She was for many years a general-assignment reporter for the erstwhile Palo Alto Times and, later, Peninsula Times Tribune. She later did inside-editing work at the San Jose Mercury-News, and wrote a neat children's book along the way.
"General assignment" means a reporter doesn't have a specific beat but rather covers just about anything that comes along, fielding assignments from editors rather than "covering a beat" and digging up one's own stories in the city or schools, or environment, or land-use or other category.
Most reporters enjoy variety in their writing and interviewing, and this was particularly true of Mary. As long as I worked with her in the late 1960s and through the 1970s, she was invariably enthusiastic about her work and assignments.
There was one glaring thing about which she wasn't enthusiastic: having her stories cut to fit a space. And she was not shy about complaining about that.
So the first lesson I learned was that if you don't like something, tell people so. Even if they can't do anything about it due to what I called the "twin tyrannies of time and space" that is newspaper journalism. The space tyranny is lessened now with news posted on the Internet. But most readers don't want to read full minutes of a meeting -- they'd rather read about the important highlights, I believe, as in a news story.
A second important lesson I learned from Mary is that if you don't like hiking uphill, don't. Or biking. She became a founding member in the early 1970s of first the "Downhill Biking Club" -- an informal group I formed as a kind of joke within the Palo Alto Times' staff, which was (like most newspapers at the time) not known for the physical prowess of its staffers, with a couple of notable exceptions.
She was an enthusiastic member of that and a complementary group, the Downhill Hiking Club, so named because we responded to an invitation to hike down the Purisima Canyon when it was being considered for purchase by the Midpeninsula Regional Open Space District. We would start at the top and be given a lift back up to the parking area from the bottom. Perfect for a Times' staff event.

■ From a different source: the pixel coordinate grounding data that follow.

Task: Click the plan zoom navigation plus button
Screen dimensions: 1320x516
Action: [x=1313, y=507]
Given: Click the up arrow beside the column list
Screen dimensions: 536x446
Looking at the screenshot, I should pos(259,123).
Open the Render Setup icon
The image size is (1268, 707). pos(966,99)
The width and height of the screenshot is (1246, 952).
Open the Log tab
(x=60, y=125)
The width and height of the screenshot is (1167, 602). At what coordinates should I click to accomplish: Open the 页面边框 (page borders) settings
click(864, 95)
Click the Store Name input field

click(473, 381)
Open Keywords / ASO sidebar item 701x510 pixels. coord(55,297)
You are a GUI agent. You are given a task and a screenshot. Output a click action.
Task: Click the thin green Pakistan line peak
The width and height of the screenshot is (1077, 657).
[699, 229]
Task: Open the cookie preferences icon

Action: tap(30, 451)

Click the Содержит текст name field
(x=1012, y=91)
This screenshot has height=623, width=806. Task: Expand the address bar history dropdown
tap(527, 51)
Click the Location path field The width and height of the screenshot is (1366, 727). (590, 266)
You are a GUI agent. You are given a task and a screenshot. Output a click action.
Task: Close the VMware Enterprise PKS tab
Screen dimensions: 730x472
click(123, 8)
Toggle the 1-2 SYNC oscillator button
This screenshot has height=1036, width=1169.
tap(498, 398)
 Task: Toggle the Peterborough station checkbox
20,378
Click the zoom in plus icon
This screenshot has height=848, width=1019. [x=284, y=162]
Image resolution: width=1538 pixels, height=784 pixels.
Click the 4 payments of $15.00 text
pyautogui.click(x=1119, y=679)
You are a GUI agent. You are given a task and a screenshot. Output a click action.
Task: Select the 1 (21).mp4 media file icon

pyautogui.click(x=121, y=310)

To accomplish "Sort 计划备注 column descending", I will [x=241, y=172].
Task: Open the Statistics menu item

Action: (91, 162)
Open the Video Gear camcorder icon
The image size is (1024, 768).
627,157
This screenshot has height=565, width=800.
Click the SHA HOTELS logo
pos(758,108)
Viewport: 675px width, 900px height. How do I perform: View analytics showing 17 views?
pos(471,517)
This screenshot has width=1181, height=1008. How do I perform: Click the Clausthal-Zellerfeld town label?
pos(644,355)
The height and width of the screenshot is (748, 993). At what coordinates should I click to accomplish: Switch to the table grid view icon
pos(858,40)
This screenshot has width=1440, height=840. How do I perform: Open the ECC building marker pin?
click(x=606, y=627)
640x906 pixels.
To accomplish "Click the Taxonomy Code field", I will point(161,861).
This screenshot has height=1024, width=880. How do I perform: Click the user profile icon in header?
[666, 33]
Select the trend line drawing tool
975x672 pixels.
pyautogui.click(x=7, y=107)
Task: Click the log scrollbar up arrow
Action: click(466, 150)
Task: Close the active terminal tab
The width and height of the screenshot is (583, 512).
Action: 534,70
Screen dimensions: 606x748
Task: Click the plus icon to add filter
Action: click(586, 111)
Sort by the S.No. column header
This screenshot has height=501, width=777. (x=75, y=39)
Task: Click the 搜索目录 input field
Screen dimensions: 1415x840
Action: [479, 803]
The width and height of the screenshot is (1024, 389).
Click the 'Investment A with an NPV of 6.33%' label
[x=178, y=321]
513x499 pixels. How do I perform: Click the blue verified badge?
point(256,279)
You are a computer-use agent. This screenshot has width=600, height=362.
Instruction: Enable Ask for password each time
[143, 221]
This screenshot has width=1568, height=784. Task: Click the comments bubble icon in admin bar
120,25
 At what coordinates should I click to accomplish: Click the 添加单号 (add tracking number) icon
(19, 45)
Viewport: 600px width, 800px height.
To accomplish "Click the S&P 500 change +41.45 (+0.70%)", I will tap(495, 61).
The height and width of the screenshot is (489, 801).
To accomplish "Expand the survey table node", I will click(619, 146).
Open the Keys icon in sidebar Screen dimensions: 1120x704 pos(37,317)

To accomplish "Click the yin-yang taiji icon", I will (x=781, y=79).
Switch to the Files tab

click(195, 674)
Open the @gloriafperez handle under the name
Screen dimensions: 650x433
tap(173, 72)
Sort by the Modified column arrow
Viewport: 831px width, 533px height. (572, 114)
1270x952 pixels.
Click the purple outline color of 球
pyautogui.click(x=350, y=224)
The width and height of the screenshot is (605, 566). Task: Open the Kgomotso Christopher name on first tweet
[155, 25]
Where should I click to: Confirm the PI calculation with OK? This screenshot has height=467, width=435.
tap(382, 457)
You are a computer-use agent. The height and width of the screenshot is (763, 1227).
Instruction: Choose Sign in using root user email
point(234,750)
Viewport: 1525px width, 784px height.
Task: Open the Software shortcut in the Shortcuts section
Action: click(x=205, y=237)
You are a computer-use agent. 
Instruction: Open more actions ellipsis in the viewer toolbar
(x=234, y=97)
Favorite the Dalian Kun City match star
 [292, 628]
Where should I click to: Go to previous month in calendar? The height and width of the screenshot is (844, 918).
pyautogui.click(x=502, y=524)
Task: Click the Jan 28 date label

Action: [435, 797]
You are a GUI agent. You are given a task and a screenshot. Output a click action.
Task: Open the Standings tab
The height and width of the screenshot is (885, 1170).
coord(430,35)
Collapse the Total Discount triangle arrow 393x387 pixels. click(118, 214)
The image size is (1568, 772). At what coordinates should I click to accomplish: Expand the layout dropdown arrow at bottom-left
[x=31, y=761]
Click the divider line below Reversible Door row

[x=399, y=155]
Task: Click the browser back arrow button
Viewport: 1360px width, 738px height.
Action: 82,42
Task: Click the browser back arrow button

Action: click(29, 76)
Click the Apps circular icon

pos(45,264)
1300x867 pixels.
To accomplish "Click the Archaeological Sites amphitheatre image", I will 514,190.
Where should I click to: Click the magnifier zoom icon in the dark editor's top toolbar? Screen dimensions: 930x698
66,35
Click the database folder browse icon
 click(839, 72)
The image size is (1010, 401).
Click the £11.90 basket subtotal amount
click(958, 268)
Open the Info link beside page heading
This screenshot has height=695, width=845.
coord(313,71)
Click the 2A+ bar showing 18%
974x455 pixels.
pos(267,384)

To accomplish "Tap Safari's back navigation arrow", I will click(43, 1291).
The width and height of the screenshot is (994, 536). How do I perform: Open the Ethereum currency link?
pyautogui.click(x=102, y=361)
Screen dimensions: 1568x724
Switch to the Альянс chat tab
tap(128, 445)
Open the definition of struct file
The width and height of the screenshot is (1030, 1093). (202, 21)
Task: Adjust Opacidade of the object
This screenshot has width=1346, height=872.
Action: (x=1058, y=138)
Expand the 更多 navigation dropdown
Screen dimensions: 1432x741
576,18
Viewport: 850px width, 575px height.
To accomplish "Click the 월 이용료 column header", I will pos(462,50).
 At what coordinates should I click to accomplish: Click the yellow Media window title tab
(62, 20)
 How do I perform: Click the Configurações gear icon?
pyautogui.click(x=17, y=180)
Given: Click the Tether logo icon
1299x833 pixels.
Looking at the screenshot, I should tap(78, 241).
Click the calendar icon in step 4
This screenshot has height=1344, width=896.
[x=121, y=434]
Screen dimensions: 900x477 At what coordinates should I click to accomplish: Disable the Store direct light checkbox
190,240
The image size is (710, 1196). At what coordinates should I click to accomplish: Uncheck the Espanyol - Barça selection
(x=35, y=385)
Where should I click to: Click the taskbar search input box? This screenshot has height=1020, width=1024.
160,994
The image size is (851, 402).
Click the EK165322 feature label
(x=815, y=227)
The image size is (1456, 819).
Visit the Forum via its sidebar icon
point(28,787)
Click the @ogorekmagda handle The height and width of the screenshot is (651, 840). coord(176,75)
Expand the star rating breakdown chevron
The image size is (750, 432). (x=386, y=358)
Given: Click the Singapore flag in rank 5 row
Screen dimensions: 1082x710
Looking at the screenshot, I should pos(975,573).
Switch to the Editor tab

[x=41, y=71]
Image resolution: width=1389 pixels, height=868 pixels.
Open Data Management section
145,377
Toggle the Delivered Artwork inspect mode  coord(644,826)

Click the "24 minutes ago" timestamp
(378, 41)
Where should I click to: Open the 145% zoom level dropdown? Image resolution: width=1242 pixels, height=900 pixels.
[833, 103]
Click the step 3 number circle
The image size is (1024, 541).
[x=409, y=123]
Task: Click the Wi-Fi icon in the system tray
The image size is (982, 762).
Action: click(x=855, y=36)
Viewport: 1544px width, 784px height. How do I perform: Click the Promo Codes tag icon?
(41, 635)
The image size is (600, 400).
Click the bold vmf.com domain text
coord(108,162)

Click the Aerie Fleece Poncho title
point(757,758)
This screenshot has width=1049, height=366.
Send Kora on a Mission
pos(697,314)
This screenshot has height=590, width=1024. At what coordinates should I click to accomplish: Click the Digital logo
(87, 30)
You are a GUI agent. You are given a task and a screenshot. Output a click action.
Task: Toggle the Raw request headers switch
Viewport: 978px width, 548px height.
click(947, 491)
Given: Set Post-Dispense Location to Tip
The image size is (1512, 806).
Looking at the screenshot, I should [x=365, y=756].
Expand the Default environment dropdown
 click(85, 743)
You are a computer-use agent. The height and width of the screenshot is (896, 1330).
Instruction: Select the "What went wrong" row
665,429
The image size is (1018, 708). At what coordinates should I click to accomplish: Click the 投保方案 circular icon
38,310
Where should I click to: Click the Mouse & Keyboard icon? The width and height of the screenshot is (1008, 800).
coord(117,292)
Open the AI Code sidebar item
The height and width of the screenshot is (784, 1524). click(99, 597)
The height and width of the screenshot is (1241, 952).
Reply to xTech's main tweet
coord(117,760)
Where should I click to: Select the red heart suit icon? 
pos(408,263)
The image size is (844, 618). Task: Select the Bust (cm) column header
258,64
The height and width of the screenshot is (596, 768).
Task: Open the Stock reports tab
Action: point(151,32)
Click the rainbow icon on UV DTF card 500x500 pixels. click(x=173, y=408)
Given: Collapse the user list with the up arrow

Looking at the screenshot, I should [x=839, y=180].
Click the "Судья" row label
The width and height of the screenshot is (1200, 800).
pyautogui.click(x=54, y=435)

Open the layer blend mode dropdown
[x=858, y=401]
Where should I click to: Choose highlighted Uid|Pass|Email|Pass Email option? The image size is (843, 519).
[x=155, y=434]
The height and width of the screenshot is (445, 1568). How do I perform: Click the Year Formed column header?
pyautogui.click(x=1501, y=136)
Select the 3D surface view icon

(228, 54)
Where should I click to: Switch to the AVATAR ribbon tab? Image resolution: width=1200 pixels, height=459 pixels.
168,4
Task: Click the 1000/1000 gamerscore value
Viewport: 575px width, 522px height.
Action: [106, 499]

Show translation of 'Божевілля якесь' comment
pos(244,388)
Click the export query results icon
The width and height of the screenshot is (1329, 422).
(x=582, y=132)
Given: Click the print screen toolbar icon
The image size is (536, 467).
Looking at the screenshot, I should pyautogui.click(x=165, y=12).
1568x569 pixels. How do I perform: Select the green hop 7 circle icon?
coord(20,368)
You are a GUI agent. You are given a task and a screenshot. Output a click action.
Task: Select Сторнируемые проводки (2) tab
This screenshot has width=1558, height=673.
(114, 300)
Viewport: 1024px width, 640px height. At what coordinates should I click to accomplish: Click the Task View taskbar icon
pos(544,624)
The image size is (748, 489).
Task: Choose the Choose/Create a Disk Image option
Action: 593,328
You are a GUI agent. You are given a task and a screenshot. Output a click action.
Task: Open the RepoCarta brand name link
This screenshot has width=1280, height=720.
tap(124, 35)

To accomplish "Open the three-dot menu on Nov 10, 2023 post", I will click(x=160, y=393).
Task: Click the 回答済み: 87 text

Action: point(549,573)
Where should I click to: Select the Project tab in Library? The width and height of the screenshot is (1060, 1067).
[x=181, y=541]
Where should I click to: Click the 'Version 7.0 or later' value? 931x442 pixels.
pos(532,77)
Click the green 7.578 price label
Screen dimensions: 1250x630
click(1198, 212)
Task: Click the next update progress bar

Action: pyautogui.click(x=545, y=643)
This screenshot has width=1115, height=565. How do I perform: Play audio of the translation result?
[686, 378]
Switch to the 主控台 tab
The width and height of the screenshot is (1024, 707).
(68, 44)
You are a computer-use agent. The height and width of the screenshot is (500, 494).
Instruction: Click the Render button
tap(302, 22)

A spinoff was the Downwind Kiting Club, a picnic/staff gathering held annually for years on Coyote Hill (with Stanford University's permission) in which kites of all kinds were flown in all kinds of wind. After trying to fix a few broken store-bought kites, I had an insight that changed my approach to life. That was a realization that if you have the right angle, the right surface area, the right weight and balance and a strong-enough string a kite had no choice but to fly.
So I began building kites out of bamboo strips and tissue paper. The most notable was an 8-foot-wide butterfly kite made out of various colored tissue paper. But it was too big for the string, which kept breaking. After several crashes, tissue strips hung trailing from the kite, which had gaping holes -- it looked like a butterfly from Hell. But with reduced surface area, it flew.
The third lesson Mary shared with me one day was how to maintain a bright outlook and an equilibrium of cheerful friendliness, despite hard times life can hand one -- such as the tragic death at 13 of her son. The secret, she shared one day over lunch at a Chinese restaurant near the Times' building at 245 Lytton Ave., in downtown Palo Alto, was to plan your time when you have a weekend or other unstructured days coming up. This is especially important when one lives alone, she said.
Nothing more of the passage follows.